======== RECORDS SHOWN

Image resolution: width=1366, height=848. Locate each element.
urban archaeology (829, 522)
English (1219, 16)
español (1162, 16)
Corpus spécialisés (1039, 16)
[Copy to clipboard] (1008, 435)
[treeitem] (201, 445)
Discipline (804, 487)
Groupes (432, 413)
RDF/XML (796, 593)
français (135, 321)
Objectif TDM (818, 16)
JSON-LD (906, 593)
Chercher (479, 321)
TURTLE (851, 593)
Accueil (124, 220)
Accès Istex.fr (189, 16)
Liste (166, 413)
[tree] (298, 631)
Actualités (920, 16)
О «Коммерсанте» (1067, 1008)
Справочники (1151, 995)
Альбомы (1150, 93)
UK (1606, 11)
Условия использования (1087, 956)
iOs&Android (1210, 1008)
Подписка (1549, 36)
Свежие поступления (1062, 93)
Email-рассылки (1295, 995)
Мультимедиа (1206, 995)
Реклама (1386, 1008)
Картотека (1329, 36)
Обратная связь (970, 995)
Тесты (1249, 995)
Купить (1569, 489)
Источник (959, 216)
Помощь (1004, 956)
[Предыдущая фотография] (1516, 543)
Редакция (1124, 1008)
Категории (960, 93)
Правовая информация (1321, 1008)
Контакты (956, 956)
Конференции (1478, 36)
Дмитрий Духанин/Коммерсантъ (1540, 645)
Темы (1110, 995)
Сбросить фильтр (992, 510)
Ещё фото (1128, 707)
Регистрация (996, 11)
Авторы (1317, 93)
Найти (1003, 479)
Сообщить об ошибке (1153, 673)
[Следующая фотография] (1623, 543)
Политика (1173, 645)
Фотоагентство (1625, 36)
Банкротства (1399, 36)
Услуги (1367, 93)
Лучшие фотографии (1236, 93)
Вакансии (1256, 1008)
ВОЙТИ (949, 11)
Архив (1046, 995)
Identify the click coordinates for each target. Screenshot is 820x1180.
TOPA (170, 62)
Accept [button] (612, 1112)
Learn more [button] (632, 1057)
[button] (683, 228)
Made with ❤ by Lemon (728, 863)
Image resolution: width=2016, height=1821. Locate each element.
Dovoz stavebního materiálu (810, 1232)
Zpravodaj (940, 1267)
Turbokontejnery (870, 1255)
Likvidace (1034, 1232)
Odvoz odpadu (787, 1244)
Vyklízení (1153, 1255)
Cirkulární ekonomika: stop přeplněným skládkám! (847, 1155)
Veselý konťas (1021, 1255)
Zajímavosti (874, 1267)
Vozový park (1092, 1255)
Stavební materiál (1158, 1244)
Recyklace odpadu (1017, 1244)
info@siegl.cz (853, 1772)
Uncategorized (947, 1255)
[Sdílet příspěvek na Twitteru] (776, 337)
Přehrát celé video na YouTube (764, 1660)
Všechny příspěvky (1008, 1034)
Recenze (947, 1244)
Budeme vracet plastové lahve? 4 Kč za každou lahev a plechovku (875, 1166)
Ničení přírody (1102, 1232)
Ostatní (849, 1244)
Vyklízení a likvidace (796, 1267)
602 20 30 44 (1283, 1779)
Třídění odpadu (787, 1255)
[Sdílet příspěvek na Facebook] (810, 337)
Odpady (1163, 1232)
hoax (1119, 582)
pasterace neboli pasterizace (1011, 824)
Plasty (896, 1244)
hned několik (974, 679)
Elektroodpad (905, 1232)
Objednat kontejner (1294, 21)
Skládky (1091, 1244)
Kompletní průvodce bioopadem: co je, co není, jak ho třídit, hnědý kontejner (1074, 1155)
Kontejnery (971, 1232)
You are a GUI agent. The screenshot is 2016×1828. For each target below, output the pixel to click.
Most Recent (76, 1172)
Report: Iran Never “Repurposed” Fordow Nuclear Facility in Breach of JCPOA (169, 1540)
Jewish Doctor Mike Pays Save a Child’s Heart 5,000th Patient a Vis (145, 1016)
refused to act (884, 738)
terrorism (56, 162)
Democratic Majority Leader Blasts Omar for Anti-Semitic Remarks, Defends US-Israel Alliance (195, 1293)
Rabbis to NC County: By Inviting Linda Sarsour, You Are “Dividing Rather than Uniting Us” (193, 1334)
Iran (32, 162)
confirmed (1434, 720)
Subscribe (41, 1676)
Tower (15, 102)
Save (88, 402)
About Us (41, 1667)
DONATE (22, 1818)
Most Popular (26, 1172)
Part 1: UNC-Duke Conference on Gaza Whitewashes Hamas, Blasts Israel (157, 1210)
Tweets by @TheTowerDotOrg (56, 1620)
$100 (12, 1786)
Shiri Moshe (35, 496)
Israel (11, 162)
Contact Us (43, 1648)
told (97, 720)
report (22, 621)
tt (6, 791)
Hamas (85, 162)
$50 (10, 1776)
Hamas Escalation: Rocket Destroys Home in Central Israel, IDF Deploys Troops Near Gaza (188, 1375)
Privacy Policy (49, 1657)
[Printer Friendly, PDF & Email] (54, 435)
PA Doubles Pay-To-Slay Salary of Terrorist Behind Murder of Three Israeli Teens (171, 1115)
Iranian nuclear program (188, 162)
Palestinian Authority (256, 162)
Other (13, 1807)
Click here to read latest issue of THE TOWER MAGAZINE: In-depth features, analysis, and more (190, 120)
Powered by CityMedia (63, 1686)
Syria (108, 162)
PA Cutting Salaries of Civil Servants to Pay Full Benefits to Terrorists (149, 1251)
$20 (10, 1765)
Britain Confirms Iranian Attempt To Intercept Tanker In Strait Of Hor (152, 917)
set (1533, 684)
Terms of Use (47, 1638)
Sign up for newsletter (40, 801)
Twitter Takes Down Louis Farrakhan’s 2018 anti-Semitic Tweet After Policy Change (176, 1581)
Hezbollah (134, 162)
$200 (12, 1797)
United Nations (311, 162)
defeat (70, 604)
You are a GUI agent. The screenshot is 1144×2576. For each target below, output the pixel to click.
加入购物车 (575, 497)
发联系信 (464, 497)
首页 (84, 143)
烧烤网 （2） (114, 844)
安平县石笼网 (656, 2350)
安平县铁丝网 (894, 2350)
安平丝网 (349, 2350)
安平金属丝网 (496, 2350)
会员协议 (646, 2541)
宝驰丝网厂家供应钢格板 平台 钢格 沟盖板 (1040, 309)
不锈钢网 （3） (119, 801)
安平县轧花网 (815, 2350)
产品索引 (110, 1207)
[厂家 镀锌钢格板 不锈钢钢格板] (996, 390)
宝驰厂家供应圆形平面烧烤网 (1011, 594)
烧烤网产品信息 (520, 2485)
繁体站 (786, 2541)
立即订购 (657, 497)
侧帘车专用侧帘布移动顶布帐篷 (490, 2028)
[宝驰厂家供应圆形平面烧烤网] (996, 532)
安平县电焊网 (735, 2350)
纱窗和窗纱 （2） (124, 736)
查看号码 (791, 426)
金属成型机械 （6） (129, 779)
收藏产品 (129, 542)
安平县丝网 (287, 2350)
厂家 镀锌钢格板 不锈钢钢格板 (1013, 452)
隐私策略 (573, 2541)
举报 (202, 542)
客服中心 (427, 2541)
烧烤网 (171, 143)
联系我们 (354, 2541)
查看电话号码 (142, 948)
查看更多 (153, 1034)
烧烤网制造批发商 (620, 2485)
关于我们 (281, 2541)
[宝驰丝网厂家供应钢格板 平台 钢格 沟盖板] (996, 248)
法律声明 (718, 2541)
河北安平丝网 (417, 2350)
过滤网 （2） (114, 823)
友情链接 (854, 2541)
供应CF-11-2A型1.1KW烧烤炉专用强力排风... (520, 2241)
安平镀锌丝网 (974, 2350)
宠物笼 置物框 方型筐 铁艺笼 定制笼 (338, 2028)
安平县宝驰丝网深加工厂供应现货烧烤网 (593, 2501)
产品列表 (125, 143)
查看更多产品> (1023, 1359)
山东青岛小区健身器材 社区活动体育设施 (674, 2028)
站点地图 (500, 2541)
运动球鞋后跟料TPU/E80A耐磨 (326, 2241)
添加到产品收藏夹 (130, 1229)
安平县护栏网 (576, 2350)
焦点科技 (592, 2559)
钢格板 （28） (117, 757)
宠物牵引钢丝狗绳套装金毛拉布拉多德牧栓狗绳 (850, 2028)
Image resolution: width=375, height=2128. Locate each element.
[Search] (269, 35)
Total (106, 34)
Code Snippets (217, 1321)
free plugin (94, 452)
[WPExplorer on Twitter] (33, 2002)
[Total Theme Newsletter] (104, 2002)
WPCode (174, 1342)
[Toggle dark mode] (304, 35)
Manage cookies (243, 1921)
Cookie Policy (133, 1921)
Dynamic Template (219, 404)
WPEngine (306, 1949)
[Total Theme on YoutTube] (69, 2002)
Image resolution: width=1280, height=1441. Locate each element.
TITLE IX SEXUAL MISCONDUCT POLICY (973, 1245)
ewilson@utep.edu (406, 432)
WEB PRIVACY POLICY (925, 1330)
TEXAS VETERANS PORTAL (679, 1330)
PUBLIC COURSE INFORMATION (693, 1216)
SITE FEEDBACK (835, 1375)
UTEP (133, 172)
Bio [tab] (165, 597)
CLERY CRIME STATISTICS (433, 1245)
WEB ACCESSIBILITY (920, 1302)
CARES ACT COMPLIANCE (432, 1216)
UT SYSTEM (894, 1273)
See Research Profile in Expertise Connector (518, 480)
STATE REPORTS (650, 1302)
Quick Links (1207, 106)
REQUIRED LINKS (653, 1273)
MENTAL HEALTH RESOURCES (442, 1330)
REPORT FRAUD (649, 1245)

================

Go through the entries. Report every line that contains the word "Locate".

Image resolution: width=1366, height=848. Locate each element.
Image resolution: width=2016, height=1821. Locate each element.
Image resolution: width=375, height=2128. Locate each element.
Image resolution: width=1280, height=1441. Locate each element.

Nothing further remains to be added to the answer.